*Material for this task:*
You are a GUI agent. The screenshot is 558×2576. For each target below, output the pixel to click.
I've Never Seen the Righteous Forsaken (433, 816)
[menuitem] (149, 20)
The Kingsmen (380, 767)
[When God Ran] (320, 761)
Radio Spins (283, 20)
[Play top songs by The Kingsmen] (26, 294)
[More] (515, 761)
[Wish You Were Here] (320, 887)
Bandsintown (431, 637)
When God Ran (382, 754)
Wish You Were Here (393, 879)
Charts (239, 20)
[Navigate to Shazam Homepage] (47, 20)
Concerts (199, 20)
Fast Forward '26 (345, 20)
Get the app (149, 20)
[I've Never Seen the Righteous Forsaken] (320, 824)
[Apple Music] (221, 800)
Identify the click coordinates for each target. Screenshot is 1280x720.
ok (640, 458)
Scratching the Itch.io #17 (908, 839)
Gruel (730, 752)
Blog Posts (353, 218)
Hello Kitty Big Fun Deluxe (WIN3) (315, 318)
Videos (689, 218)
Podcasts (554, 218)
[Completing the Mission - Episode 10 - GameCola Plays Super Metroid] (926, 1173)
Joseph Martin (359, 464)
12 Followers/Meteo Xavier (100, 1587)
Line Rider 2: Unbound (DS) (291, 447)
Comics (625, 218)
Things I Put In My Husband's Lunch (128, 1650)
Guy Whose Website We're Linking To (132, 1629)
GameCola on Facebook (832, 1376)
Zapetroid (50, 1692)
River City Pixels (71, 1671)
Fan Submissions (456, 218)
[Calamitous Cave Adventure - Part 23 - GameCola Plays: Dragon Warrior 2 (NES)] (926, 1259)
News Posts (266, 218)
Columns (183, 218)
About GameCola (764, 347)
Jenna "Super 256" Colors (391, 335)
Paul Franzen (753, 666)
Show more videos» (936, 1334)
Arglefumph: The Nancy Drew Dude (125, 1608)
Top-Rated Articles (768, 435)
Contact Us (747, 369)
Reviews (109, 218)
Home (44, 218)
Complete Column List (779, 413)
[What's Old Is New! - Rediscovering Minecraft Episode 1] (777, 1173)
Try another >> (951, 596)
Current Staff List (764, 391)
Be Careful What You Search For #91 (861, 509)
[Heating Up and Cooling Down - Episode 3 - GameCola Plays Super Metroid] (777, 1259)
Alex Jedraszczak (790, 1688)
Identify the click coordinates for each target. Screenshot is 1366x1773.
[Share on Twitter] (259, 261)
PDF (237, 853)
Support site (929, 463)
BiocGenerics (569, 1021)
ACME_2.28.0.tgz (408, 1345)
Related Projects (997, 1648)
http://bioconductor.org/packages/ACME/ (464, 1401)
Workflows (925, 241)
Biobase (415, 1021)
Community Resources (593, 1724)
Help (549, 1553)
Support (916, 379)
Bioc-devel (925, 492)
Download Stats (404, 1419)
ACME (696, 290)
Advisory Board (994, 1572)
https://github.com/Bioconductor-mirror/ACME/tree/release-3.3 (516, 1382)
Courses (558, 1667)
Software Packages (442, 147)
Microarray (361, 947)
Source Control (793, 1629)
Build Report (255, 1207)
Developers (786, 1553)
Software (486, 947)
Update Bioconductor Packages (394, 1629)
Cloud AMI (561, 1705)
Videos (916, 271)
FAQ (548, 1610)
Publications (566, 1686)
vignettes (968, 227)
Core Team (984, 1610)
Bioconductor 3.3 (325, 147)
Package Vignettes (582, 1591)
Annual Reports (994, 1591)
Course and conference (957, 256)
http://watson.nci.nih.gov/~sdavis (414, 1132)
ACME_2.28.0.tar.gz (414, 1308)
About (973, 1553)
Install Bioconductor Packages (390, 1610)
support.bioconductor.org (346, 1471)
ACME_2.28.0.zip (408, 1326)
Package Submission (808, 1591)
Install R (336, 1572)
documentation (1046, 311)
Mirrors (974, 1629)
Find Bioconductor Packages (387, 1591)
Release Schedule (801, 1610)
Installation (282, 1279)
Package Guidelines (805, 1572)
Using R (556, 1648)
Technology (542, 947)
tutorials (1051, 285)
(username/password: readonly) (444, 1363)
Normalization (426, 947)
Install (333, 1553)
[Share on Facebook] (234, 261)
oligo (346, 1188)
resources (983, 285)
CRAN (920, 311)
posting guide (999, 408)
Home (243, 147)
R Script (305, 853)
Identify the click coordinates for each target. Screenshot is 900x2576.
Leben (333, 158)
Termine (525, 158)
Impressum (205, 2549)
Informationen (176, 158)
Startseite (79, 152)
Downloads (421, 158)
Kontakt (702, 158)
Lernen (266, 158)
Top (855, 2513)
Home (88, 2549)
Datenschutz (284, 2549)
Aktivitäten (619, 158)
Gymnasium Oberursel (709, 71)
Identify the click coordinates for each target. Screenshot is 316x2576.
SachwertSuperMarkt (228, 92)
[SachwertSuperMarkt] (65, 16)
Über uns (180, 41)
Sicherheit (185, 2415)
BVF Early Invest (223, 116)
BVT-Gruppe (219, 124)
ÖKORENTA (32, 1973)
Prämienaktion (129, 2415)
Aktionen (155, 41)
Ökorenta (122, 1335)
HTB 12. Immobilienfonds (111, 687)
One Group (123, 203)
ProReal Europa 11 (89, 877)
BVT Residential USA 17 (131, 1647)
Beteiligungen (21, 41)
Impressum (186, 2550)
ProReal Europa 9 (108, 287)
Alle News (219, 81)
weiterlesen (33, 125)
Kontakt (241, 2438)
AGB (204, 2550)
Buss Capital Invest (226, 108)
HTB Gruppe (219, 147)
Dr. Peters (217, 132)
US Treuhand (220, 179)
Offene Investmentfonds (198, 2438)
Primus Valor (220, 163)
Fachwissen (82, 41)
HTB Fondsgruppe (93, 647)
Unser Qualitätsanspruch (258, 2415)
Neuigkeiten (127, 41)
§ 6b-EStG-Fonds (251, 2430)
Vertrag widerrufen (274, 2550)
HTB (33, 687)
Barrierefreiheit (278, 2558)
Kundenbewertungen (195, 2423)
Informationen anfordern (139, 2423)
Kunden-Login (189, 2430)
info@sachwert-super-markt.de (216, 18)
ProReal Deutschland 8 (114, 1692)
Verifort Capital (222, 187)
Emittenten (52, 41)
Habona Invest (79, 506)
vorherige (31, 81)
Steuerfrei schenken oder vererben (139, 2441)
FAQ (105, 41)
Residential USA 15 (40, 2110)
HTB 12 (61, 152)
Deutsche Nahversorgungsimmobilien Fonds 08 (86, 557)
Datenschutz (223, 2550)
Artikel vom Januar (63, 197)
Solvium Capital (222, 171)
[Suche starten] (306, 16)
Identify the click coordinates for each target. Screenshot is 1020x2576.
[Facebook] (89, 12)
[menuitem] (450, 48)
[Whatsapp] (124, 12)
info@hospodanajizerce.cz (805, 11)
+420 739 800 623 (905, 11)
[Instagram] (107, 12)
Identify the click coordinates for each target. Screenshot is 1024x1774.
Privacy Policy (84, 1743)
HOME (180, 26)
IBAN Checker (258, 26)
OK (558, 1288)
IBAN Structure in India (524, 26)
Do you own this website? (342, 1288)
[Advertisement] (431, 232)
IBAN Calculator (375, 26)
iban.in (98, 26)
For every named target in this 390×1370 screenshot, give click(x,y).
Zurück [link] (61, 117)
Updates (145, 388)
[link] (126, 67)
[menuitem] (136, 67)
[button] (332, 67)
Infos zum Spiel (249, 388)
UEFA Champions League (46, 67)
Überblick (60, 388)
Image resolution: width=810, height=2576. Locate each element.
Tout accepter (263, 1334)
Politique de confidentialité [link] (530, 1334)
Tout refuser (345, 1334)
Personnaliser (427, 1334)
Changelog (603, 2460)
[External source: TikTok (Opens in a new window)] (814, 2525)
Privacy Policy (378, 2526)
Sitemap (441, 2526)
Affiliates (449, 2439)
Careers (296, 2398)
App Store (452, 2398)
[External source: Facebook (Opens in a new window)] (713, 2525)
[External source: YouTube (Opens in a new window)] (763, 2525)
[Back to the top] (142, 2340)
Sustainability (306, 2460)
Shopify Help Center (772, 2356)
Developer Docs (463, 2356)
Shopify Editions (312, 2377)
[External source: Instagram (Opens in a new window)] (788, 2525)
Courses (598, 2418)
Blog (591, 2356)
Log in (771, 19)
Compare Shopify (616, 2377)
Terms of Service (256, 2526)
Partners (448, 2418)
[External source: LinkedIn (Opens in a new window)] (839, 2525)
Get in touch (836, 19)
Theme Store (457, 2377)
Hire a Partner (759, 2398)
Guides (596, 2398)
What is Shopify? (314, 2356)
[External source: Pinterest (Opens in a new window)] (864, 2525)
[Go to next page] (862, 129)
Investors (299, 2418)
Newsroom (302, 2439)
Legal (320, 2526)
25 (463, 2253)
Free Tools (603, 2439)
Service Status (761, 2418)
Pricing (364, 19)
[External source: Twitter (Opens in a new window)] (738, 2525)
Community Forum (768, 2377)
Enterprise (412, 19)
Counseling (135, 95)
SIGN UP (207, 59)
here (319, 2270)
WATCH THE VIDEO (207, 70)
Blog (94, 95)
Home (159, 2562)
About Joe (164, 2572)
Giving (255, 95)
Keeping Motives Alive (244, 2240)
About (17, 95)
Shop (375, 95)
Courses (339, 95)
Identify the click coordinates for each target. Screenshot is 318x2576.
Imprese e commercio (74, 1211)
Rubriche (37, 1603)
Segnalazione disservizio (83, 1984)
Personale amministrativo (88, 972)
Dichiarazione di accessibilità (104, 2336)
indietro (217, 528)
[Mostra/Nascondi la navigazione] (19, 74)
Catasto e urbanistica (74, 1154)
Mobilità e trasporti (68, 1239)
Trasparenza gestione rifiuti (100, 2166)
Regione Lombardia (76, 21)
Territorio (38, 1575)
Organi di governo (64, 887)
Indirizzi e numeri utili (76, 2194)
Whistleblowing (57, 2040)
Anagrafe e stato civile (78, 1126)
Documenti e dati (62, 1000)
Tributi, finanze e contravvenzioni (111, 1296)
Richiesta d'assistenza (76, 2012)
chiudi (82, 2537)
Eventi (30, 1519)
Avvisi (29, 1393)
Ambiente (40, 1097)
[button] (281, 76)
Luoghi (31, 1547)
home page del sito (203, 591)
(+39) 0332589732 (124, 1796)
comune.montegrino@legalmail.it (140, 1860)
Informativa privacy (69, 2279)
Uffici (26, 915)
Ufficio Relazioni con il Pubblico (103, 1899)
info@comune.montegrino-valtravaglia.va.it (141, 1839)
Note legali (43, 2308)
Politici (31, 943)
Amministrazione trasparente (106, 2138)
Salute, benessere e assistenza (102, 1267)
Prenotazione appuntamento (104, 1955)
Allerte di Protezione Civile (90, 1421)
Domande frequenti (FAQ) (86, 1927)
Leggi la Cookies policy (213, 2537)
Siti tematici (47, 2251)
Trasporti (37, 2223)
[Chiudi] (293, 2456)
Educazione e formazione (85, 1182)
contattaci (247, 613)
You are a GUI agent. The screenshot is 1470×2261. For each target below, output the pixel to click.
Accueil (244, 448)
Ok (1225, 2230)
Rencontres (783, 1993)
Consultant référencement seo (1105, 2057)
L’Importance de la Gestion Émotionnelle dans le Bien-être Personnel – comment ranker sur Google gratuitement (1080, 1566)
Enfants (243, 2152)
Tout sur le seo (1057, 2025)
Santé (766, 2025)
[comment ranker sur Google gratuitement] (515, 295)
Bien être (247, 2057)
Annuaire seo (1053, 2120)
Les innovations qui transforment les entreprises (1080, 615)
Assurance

*Exercise description:* All that is needed is the exact run of lines above from the line containing "Screenshot is 1020x2576." through the line containing "Überblick (60, 388)", both of them included.

*Output:*
Identify the click coordinates for each target. Screenshot is 1020x2576.
[Facebook] (89, 12)
[menuitem] (450, 48)
[Whatsapp] (124, 12)
info@hospodanajizerce.cz (805, 11)
+420 739 800 623 (905, 11)
[Instagram] (107, 12)
Identify the click coordinates for each target. Screenshot is 1024x1774.
Privacy Policy (84, 1743)
HOME (180, 26)
IBAN Checker (258, 26)
OK (558, 1288)
IBAN Structure in India (524, 26)
Do you own this website? (342, 1288)
[Advertisement] (431, 232)
IBAN Calculator (375, 26)
iban.in (98, 26)
For every named target in this 390×1370 screenshot, give click(x,y).
Zurück [link] (61, 117)
Updates (145, 388)
[link] (126, 67)
[menuitem] (136, 67)
[button] (332, 67)
Infos zum Spiel (249, 388)
UEFA Champions League (46, 67)
Überblick (60, 388)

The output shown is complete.